**TASK TO CARRY OUT**
Going through the material below, please gather all lines with the word "agent" in them.

○ ○ ○ ○ ○ ○ ○

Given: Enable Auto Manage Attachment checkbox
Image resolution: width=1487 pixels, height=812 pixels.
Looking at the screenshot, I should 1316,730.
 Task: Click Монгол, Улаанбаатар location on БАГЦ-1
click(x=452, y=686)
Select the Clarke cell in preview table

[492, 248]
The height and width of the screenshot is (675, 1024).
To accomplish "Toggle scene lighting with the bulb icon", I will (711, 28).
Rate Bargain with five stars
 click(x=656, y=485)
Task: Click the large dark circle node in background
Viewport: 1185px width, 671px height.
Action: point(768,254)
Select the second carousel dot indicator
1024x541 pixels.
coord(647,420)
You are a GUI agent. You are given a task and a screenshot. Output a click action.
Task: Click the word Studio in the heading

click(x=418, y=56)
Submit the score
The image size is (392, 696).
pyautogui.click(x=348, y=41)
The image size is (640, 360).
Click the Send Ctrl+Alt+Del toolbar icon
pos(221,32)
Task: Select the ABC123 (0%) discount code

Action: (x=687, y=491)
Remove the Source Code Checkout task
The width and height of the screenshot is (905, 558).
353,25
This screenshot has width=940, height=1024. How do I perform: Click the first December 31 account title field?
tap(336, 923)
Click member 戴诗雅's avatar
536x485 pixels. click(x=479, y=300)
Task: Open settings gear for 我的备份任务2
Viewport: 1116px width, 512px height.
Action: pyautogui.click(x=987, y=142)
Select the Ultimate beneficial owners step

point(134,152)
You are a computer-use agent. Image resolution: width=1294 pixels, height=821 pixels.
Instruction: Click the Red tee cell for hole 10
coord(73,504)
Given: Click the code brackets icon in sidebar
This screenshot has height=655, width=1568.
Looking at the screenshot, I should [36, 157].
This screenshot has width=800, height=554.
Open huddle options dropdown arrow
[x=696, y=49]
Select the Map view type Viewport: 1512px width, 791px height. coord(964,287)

○ ○ ○ ○ ○ ○ ○

**RESULT FOR THIS EXERCISE**
You are a GUI agent. You are given a task and a screenshot. Output a click action.
You are a computer-use agent. Image resolution: width=1294 pixels, height=821 pixels.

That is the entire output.